**REQUIREMENT**
In the entries that follow, find the line containing "This screenshot has width=1999, height=604." and the line containing "The height and", then copy exactly everything from the first through the second except the pictures.

-------- RECORDS FOR THIS EXERCISE --------

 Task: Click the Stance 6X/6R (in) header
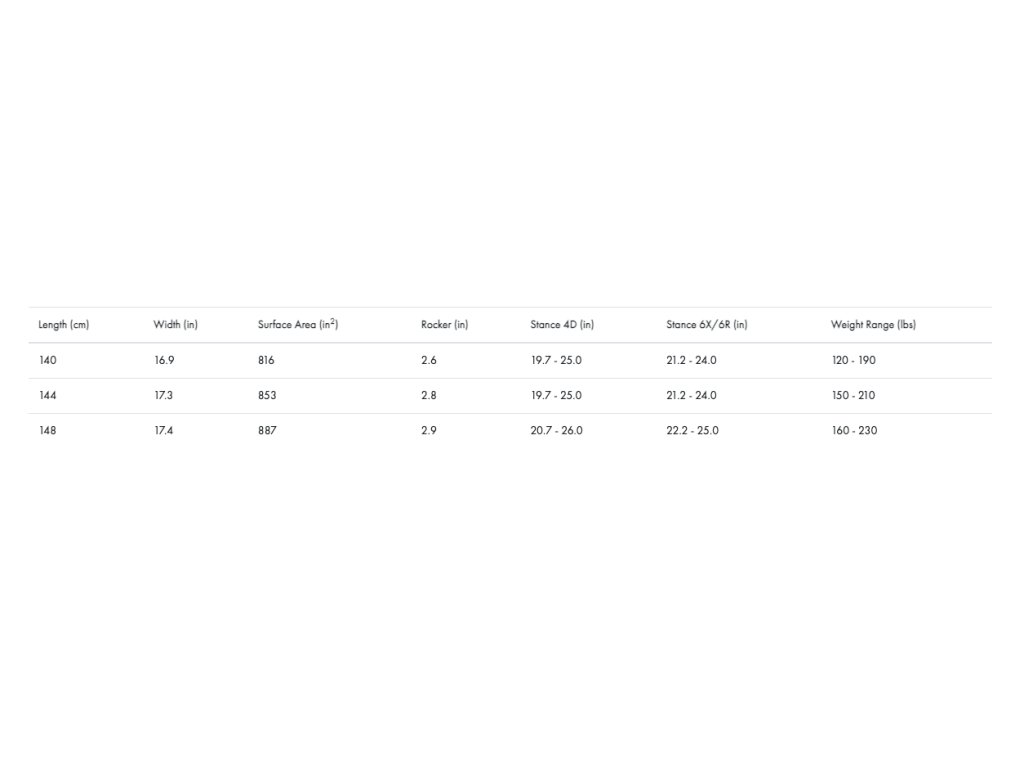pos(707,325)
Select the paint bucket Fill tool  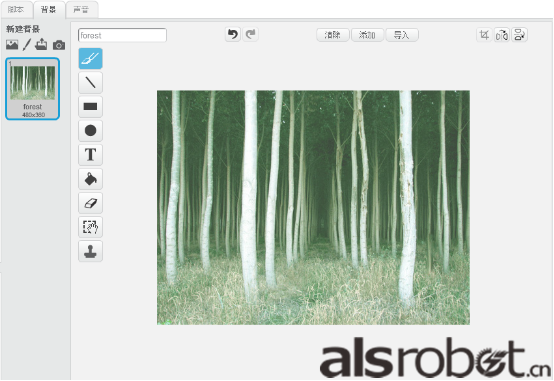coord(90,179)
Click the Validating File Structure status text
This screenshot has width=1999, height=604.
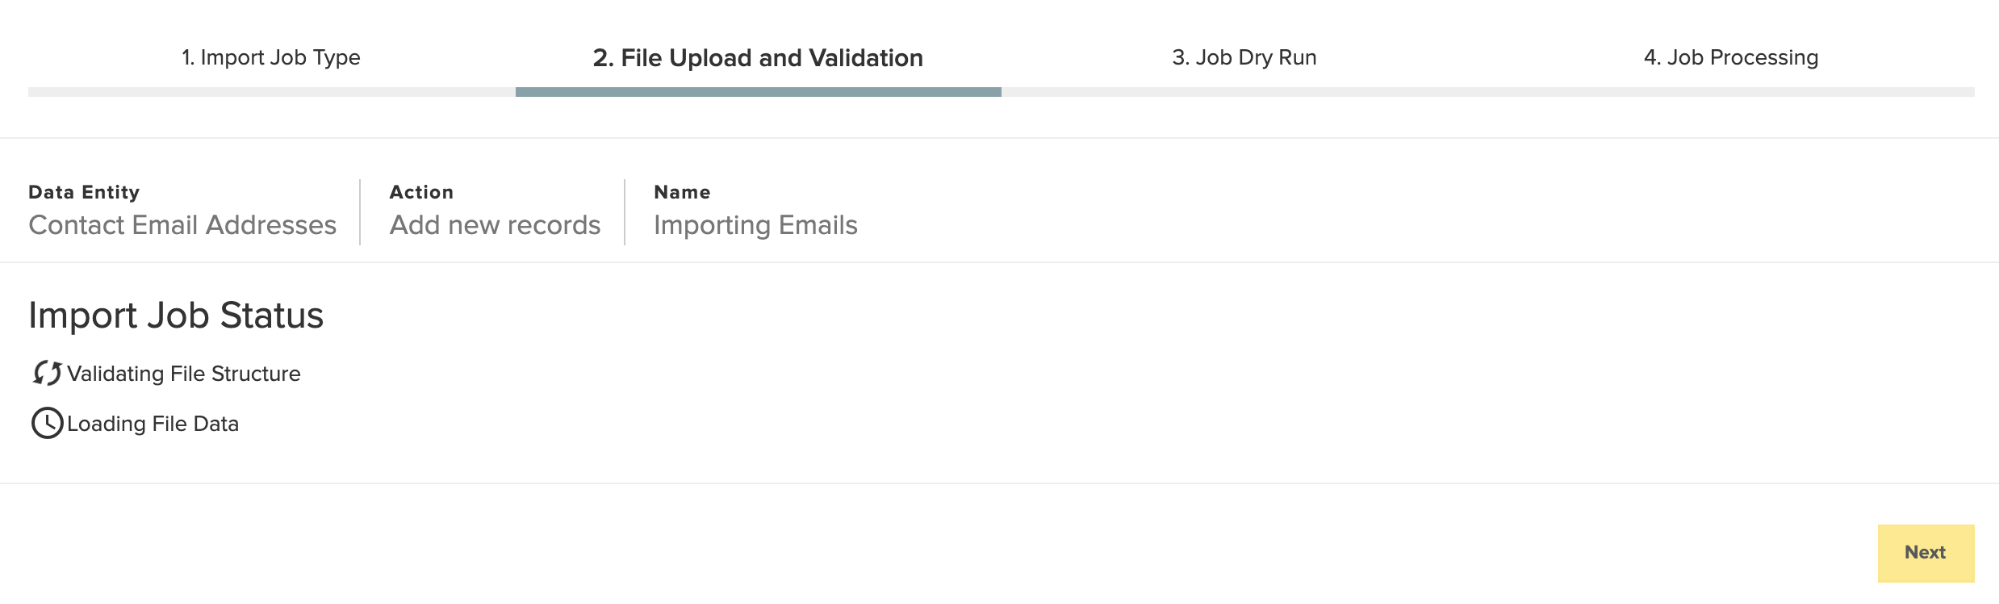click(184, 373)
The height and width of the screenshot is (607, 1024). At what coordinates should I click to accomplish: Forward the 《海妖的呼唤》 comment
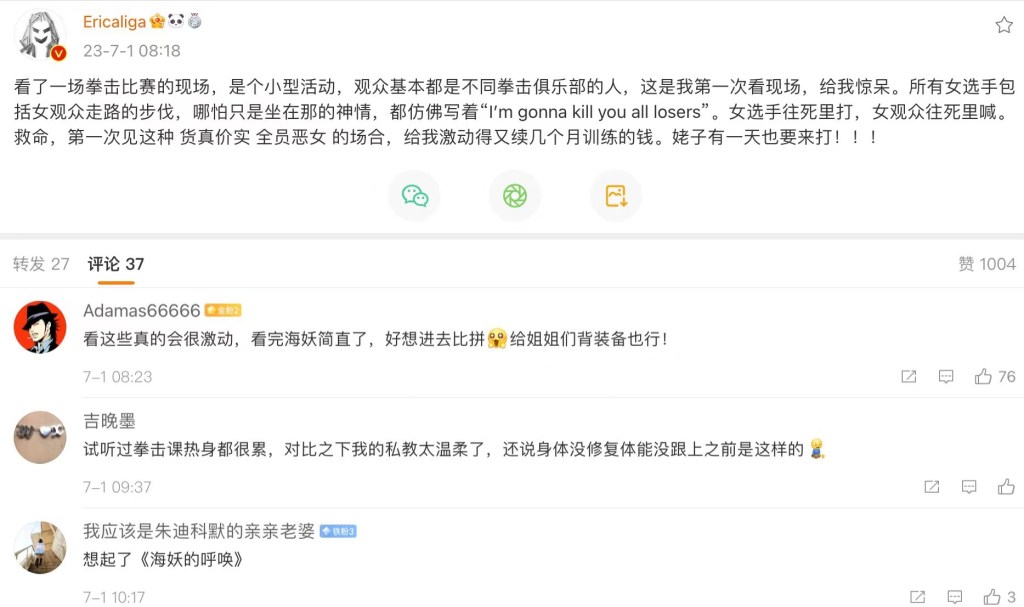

--------
-------- RECORDS FOR THIS EXERCISE --------

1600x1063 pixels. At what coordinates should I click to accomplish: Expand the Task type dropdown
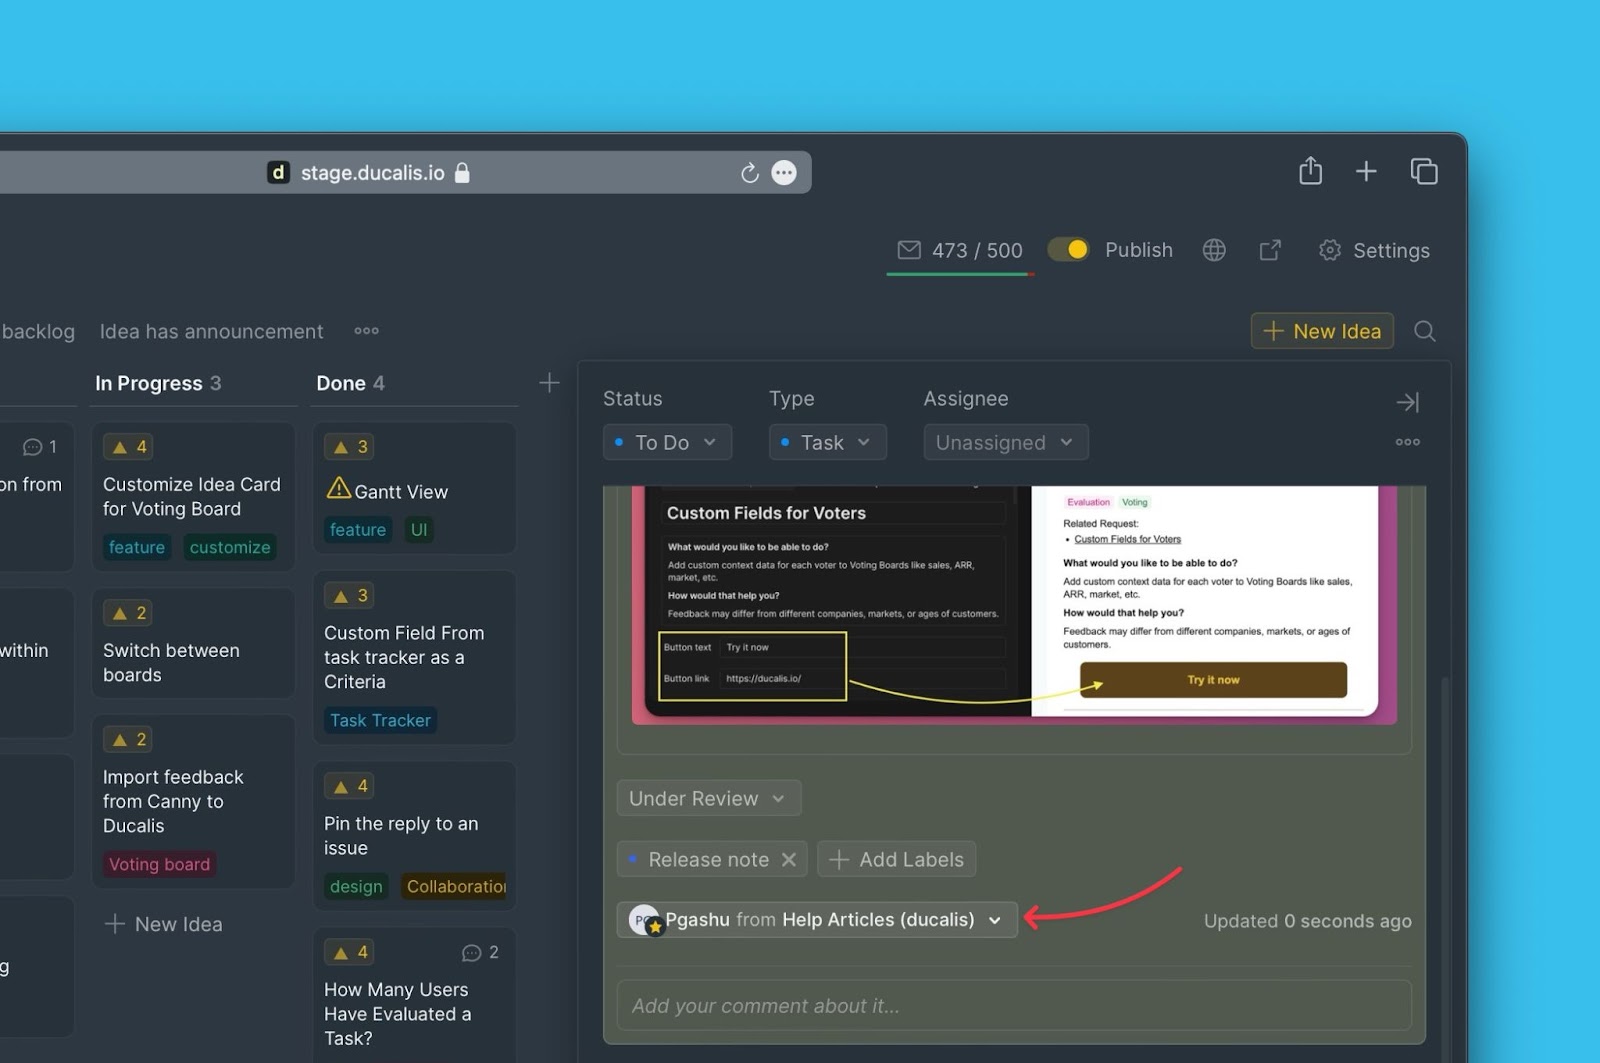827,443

--------
-------- RECORDS FOR THIS EXERCISE --------

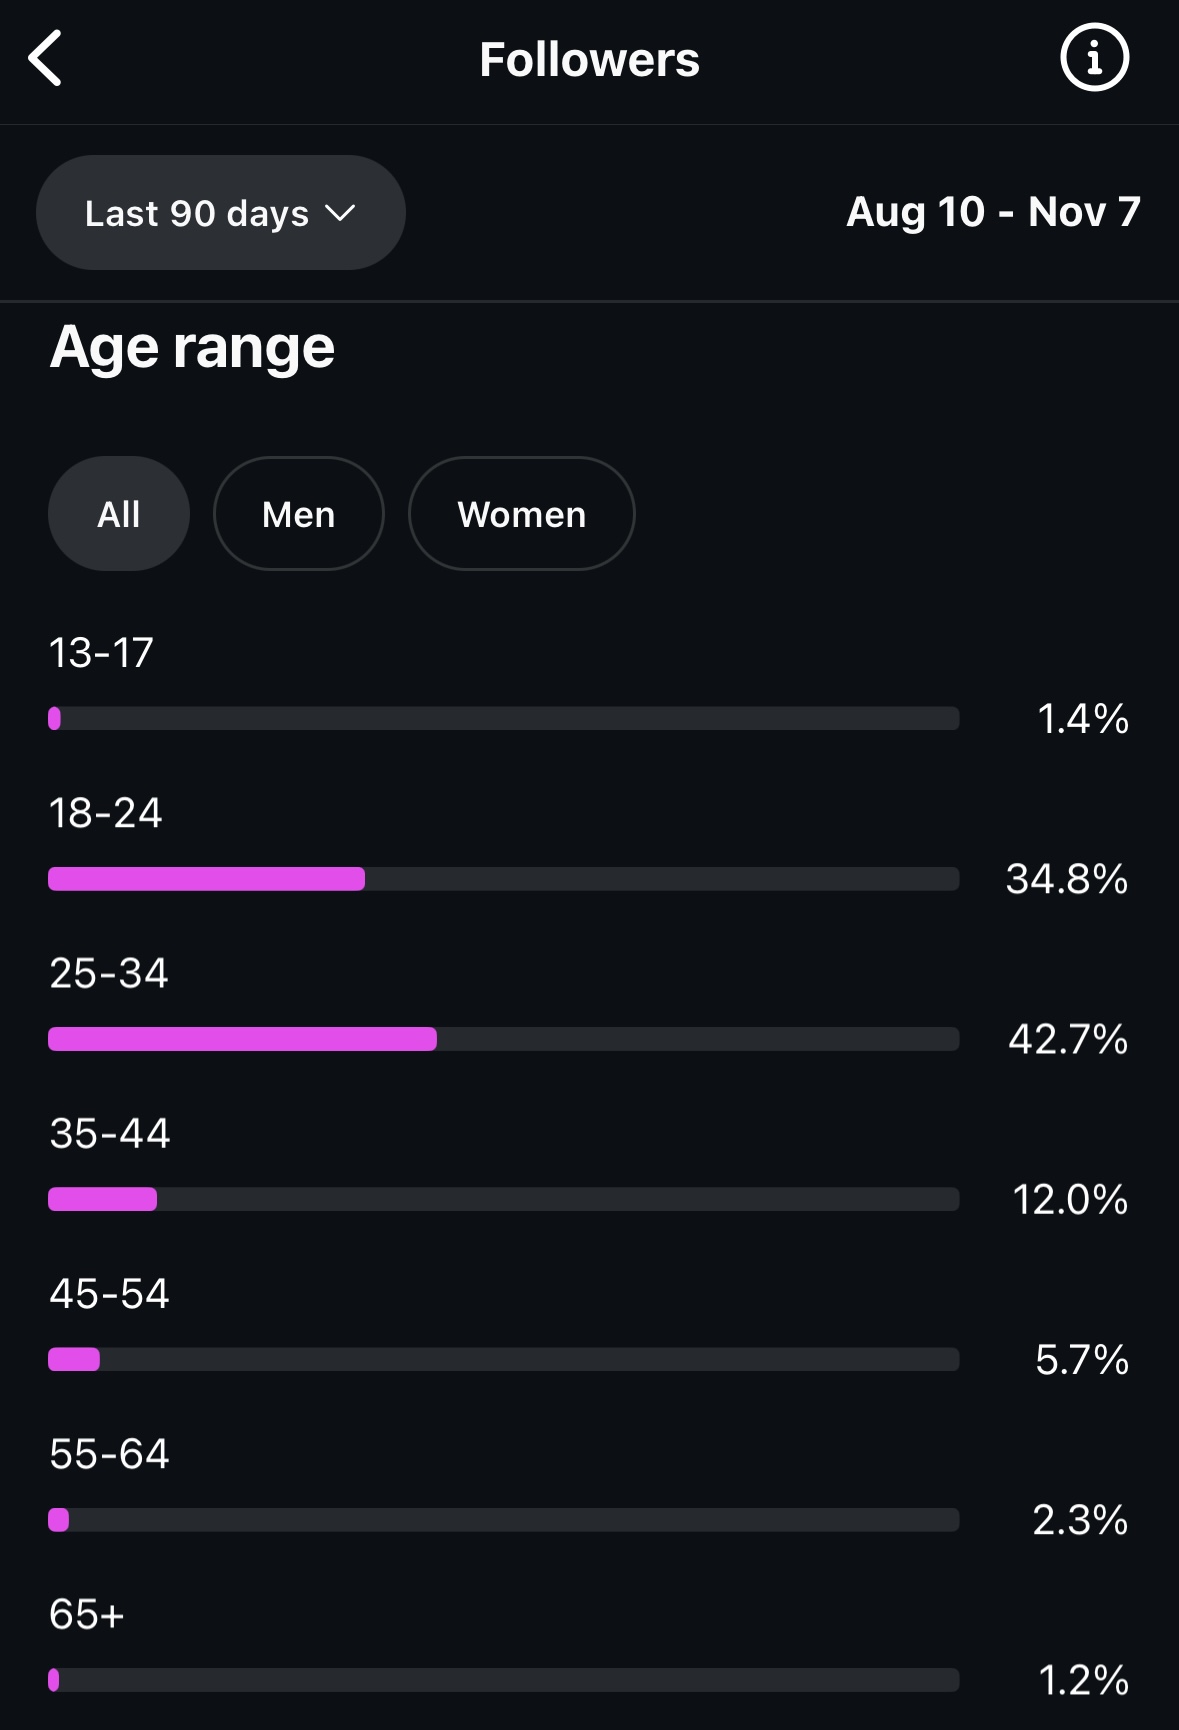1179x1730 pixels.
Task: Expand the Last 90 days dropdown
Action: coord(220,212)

--------

**FINISHED EXERCISE**
This screenshot has width=1999, height=604.
click(184, 373)
The height and width of the screenshot is (607, 1024). At what coordinates should I click to accomplish: Forward the 《海妖的呼唤》 comment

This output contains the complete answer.